What the exercise asks: Copy the lines from the one with "Select the KD =210 nM annotation" to the one with "(x=752, y=1121)", changing "annotation" to "label" and keeping everything else the same.

Extracted data:
==================================================

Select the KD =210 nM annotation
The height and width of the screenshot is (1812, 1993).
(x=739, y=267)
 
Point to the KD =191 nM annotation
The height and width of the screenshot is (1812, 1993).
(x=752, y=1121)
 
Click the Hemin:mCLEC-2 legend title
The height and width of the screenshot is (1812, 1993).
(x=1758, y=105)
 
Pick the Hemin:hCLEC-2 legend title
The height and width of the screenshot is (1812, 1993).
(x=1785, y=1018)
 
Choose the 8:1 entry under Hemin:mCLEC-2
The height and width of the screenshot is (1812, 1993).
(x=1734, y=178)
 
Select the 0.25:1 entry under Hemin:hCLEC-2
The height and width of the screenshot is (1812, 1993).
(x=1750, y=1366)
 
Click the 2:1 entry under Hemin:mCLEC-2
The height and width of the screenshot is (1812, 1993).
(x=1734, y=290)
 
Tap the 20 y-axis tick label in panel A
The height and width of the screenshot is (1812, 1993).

==================================================

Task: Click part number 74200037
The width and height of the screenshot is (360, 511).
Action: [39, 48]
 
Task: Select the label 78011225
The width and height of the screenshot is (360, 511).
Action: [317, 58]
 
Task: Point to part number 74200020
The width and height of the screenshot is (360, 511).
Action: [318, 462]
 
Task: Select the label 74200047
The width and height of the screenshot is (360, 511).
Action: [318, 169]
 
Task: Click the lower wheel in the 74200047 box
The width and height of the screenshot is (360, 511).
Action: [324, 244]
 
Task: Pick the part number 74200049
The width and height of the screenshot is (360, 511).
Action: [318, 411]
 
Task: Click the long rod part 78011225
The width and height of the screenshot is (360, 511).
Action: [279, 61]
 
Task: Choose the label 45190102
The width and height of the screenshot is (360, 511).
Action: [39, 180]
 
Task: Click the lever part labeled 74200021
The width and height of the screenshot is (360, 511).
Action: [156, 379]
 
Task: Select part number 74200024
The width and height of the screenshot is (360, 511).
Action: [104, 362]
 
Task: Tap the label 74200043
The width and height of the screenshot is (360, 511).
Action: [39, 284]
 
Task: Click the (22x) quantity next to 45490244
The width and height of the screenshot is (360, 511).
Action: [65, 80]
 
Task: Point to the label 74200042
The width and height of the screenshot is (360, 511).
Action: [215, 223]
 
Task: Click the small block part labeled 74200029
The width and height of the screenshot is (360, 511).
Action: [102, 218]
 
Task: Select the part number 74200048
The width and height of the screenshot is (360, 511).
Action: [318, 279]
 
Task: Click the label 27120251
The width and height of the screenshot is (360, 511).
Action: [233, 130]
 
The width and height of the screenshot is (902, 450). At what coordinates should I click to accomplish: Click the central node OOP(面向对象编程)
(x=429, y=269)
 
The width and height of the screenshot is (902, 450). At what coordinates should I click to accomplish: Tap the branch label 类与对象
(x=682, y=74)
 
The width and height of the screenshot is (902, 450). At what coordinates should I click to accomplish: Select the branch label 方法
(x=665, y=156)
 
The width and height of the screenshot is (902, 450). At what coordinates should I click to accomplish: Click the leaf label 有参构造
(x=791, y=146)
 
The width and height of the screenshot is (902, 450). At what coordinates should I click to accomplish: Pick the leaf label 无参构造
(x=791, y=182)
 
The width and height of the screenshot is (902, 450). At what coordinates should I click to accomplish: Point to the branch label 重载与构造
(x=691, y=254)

==================================================

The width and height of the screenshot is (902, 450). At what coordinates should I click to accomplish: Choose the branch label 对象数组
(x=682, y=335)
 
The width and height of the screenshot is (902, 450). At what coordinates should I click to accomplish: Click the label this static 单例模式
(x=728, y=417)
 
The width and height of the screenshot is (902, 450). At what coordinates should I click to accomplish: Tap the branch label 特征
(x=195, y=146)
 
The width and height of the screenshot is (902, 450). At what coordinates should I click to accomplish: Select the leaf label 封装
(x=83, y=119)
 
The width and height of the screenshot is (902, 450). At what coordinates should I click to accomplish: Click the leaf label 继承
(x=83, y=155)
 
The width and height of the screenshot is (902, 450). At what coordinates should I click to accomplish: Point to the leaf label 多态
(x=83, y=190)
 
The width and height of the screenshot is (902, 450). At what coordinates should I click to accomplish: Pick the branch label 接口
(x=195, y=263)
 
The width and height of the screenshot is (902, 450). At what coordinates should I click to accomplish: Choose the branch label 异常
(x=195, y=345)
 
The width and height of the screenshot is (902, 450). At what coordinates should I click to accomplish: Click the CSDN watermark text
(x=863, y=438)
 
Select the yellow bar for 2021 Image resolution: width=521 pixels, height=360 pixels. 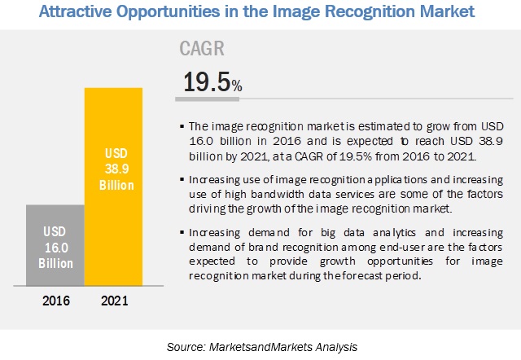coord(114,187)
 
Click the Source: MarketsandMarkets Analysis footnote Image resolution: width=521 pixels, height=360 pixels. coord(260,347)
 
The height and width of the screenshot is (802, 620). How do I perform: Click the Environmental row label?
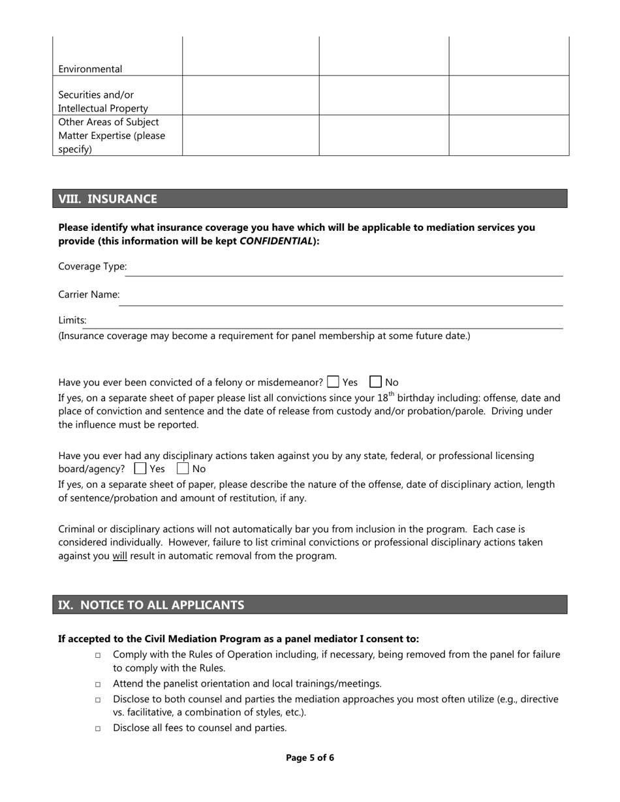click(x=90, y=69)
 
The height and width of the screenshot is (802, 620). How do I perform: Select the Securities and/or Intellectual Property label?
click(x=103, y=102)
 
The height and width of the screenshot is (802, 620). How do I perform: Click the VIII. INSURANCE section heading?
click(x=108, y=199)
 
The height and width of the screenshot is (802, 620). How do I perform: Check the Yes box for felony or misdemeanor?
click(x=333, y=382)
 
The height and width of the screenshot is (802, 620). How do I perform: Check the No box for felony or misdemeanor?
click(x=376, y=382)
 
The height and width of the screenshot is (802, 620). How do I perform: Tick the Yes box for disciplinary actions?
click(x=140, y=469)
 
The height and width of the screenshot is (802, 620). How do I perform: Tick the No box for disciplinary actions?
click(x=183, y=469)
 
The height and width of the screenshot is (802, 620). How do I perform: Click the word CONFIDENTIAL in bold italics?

==================================================

Complete answer:
Select the KD =210 nM label
The height and width of the screenshot is (1812, 1993).
(x=739, y=267)
 
Point to the KD =191 nM label
The height and width of the screenshot is (1812, 1993).
(x=752, y=1121)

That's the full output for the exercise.